You see this blogger I’ve been following for years had taken an extended vacation from Tokyo–with child, sans spouse. And stopped updating their blog. And… I couldn’t help but be worried that this meant they were getting divorced. It was a stupid, unexpected feeling to have, but over 5 or 6 years of learning about the daily life of this person, I have grown to care for them. I was almost immediately critical of my own feelings–‘You don’t even REALLY know this person, and they certainly don’t know you!‘–echoed around my head. The media message is very clear as well; we can mock or hate or celebrate or enjoy the people on the other side of the screen and that’s acceptable, but to actually care about them is pitiable or suspicious. Half the responses to any sort of personal, financial plea for a Kickstarter or Paypal fund-drive are met with hostility. I mean, go back through this blog post you’re reading, check out the language I’m using to not seem like a creepy stalker… and I’m one of the ‘enlightened’ commenters, as far as I can tell.

So yeah, totally worried about the possible end of the marriage of two people I’d never ‘met’, but had spent dozens of hours with. Until just 20 minutes ago, when on that user’s Flickr a bunch of new photos popped up of the happy family back in Tokyo. Still no blog post, still no real update, and frankly still no real insight into their lives or situations beyond some happy pictures in the park, but my sense of relief that everything was ‘okay’ was genuine… which started that whole weird shame cycle up again.

So I thought I’d sit down and write about it here.

The thing is, I’m aware that I’m a pretty public person, even though I’ve worked in the past few years to pull some of the truly private stuff back as much as I can. I’m aware that the things I’ve created or that I participate in are bigger and more important than me, and that means pulling back a little bit of my rather large personality to let them shine. Not completely of course, as any drunken evening on Twitter will tell you, but there is effort being expended. 🙂

Despite being a public person though, I am still genuinely unsettled at first when people in the real world tell me that they like my blog. Here at comics212.net. Or that they’ve been reading for years. Or even when they tell me that I’ve positively impacted their lives. It’s disconcerting. I’m not entirely sure why, like I said I know what goes up here and what I’m trying to do. But yeah, it takes me a second to tamp that shit down and respond like a normal human would: “Hey, thanks. That’s nice of you to say.” Often followed by “ugh I’m sorry I haven’t updated in like, forever.”

My relief at finding my blogging peer was still safe and secure in their personal life was weird–but expressing that concern/relief to them would be mortifying. I mean, why should it be, right? But it is.
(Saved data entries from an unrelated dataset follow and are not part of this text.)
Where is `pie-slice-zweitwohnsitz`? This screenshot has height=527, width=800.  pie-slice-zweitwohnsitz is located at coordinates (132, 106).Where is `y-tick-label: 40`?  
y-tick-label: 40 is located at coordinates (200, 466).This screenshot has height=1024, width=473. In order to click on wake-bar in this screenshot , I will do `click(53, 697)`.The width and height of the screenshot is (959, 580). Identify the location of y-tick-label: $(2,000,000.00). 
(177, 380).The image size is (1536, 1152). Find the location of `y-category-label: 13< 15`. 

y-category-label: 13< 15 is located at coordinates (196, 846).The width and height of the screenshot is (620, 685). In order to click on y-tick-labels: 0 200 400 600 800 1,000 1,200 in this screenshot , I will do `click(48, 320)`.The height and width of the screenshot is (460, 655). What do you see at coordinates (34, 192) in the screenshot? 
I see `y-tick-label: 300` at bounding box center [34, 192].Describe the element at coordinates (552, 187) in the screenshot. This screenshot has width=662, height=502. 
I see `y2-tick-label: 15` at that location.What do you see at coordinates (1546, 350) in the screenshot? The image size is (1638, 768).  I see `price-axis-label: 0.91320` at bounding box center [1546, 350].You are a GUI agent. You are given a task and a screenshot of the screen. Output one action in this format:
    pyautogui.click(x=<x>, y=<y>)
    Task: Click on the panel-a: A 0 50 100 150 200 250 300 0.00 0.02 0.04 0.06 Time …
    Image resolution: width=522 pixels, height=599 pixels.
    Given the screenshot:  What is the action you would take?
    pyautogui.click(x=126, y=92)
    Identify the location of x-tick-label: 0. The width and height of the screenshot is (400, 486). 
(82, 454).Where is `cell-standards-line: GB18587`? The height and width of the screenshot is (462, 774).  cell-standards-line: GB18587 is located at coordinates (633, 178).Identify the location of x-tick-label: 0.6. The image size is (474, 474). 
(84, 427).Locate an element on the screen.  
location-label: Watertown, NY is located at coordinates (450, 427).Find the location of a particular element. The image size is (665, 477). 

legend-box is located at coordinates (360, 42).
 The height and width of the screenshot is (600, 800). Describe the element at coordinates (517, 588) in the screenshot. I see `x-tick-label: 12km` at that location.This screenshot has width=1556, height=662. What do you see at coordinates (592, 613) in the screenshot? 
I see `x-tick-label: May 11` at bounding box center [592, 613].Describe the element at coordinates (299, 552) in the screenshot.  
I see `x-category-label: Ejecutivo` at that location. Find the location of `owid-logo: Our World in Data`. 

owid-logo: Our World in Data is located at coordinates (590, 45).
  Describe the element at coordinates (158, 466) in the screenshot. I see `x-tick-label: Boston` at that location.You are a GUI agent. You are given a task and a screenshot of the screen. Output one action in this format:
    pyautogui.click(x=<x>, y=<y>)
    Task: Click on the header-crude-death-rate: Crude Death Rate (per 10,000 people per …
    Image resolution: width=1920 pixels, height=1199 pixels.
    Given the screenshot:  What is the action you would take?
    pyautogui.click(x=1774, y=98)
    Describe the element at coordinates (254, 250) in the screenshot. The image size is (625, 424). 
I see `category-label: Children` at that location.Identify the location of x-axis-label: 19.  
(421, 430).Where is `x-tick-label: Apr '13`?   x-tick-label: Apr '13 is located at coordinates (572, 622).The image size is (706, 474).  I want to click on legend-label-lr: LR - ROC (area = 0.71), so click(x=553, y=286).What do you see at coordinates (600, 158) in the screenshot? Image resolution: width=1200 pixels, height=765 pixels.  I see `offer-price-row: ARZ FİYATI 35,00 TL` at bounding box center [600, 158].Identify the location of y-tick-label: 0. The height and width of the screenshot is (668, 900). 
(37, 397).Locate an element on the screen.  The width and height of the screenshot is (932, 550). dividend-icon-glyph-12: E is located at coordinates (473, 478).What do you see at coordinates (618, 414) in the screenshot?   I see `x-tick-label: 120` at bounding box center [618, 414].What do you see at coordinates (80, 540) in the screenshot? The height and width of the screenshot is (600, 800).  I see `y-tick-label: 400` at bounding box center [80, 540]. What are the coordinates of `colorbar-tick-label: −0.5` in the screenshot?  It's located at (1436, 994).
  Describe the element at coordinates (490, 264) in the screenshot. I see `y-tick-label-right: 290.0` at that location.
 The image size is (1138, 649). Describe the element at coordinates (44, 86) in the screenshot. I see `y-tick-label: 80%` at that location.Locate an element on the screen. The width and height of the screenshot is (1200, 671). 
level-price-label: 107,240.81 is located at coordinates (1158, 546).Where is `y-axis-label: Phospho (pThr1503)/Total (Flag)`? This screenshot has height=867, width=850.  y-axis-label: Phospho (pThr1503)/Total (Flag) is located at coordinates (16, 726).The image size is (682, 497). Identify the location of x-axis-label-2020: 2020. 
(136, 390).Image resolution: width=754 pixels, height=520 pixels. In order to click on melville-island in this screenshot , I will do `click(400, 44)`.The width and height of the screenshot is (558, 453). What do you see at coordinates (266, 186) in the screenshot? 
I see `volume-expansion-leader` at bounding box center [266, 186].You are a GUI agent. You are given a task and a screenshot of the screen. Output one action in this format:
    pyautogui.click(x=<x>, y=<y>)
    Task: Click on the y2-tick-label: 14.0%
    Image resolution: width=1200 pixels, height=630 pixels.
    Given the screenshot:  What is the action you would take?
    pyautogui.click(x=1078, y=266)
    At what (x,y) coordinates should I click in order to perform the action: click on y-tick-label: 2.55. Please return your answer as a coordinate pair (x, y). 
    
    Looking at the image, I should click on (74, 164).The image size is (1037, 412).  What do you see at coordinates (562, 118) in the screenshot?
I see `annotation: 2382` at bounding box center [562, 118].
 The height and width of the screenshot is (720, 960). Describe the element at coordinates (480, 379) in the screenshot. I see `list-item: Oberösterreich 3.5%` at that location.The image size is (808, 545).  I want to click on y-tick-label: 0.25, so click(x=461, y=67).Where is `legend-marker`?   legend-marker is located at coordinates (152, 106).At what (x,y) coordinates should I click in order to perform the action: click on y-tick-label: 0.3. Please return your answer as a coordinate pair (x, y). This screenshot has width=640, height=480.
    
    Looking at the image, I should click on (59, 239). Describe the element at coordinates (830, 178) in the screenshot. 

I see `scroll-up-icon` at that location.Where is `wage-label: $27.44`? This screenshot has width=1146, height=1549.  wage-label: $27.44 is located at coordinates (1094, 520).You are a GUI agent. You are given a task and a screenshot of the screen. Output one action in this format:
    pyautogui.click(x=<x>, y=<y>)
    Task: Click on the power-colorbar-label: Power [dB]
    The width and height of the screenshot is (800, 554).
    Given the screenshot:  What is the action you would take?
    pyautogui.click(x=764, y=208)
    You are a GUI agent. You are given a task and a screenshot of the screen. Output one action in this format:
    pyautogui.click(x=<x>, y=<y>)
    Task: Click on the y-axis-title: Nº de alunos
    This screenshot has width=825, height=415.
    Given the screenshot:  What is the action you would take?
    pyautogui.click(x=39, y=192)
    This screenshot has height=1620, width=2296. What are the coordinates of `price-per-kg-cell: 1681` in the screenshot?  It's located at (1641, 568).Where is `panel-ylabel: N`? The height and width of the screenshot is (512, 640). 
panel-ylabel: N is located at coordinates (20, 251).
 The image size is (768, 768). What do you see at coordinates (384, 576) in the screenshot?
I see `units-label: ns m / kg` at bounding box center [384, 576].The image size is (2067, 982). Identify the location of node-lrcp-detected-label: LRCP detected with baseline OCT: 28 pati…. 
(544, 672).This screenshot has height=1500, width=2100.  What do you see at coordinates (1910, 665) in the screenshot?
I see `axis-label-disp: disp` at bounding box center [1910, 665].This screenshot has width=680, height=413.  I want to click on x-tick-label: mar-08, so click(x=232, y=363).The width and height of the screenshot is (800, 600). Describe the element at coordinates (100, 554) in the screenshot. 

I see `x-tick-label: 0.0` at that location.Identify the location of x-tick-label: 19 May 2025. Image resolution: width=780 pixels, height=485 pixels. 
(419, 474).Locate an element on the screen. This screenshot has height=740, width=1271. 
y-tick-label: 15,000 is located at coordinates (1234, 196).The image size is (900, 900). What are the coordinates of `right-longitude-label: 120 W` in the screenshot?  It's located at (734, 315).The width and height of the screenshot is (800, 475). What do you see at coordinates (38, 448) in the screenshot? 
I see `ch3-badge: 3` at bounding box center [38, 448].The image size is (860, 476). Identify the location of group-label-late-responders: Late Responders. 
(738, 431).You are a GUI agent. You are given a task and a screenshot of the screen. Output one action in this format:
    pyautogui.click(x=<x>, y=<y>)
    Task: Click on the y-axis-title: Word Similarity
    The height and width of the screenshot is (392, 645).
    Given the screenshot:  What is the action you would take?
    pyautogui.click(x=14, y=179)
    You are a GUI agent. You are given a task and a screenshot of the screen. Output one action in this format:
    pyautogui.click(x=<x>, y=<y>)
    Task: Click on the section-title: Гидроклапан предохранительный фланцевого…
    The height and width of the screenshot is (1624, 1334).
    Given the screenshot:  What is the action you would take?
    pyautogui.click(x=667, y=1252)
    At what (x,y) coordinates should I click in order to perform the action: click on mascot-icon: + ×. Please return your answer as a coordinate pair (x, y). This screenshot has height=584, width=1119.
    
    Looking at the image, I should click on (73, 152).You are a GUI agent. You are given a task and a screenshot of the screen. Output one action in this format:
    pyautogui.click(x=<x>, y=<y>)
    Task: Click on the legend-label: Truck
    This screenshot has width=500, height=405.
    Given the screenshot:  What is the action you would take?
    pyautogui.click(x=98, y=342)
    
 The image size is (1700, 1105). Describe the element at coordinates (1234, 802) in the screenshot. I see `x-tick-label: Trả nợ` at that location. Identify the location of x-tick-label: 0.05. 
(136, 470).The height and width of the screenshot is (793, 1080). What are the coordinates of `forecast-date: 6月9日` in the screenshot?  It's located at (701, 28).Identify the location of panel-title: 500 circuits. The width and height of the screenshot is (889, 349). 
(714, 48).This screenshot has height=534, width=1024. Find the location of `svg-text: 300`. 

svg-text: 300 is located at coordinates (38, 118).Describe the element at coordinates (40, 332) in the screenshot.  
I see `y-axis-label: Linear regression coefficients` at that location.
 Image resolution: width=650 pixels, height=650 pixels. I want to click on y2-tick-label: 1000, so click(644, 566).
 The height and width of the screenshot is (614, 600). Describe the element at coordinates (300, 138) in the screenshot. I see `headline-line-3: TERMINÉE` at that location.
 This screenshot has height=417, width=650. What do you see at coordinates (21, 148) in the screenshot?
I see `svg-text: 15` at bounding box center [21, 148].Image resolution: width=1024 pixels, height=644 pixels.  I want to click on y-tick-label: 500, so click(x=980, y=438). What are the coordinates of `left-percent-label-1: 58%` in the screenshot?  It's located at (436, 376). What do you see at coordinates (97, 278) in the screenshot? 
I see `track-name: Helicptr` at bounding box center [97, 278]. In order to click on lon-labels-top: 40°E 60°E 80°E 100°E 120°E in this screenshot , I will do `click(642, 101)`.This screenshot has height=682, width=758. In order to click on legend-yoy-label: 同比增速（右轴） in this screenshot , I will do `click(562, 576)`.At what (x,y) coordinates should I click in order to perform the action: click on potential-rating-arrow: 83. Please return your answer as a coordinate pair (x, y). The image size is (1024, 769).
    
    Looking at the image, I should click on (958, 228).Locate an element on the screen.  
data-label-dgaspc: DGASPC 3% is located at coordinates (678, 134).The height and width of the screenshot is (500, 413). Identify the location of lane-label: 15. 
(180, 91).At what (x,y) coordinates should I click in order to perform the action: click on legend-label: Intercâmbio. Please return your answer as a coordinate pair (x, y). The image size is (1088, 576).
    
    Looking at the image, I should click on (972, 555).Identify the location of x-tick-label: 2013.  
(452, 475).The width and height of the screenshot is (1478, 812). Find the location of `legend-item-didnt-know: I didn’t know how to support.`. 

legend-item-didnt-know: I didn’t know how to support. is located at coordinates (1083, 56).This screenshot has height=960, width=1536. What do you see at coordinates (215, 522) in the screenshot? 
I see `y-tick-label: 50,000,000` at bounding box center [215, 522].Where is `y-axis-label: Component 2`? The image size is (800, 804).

It’s something that really resonated with me, as I’m still meeting people for the first time that have been long-time readers of Comics212. People that have seen me share probably more than I know in these 15 years, that might be getting an even larger piece of the Christopher Butcher ‘puzzle’ through Facebook, Twitter, Flickr, Instagram, or who knows? I’m still pretty steadfast that knowing about someone and ‘knowing’ them remain separate things, particularly as most people curate the aspects of themselves that they present to the world… But I was reminded by my own thoughts to have empathy for the actions of others, to calmly and rationally respond to what may seem like overbearing familiarity, and, since I’m the one putting it out there, to take some responsibility for my role in the situation.

(As a very important aside: I’ve never felt unsafe because of the blog (very fortunate there) so my prescription is for myself. Folks who have been threatened should deal with that as seriously as possible–I hate that I need to put this in, but looking at the tone and tenor of Internet ‘discourse’ in 2013 I pretty clearly do.)

So to close: I did not write my blogging peer and wish them well, but I do. I just wish they’d update their blog more, now that their vacation is over.